Team Powered by SmartFridge, made up of Oscar Thorsted Svendsen, Elias Lunøe, Viktor Larsen, Jonathan Tybirk, Lucas Pedersen, and Benjamin Banks, was named the winner of the 2025 Danish National AI Championship, the country’s largest AI competition for students.

The team earned the title by solving a healthcare evaluation challenge, where they built a system to assess the truthfulness of medical statements under tight time and memory constraints. While many teams opted for highly advanced and complex AI systems, Powered by SmartFridge chose a different path. They focused on a simpler, well-established method for searching and matching information. Their retrieval-augmented approach used BM25 indexing, optimised via Bayesian methods, and Gemma 3:27B for truthfulness evaluation. Their model achieved the highest accuracy in the task—demonstrating that simple, proven techniques can be just as effective, if not more so, than complex alternatives.

The Danish National AI Championship is a week-long hackathon where student teams develop AI solutions to real-world problems. Since its launch in 2021, the competition has grown into a central platform for emerging AI talent in Denmark and the Nordic region.

In a new format introduced this year, the top three teams were invited to present their solutions at the Danish Digitalization, Data Science and AI (D3A) conference, each showcasing how they approached one of the case challenges.

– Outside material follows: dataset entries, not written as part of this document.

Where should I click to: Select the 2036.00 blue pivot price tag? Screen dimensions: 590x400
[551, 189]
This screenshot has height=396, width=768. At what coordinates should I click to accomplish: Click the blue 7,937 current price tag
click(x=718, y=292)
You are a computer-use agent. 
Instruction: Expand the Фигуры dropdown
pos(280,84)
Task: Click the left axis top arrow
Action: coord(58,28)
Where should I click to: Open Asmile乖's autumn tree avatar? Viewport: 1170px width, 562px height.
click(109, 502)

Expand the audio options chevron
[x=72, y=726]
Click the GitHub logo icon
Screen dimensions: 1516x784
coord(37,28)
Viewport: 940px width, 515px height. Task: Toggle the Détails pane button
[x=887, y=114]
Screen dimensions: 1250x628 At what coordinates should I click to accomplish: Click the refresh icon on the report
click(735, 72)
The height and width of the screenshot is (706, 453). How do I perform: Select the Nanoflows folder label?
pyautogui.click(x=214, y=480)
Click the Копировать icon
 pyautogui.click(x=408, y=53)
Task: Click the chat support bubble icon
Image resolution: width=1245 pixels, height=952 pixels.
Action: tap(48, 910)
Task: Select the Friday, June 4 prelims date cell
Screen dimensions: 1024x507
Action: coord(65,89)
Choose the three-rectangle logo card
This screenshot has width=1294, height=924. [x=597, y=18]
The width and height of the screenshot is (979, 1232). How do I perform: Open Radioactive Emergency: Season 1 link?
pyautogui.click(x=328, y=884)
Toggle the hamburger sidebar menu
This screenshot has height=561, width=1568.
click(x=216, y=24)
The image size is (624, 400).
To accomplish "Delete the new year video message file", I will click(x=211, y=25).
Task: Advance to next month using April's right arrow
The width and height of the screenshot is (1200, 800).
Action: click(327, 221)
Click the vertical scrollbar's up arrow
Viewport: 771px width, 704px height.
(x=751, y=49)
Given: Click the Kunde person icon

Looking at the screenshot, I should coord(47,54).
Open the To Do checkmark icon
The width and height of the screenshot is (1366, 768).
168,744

The final decision and announcement of the winning team took place live at the event, creating a unique bridge between student innovation and the broader AI research and industry community.

The competition is co-organised by Ambolt AI, the Danish Data Science Academy (DDSA), and the Pioneer Centre for Artificial Intelligence, with support from partners across academia and industry. Together, they aim to foster hands-on learning, interdisciplinary collaboration, and the development of the next generation of AI professionals.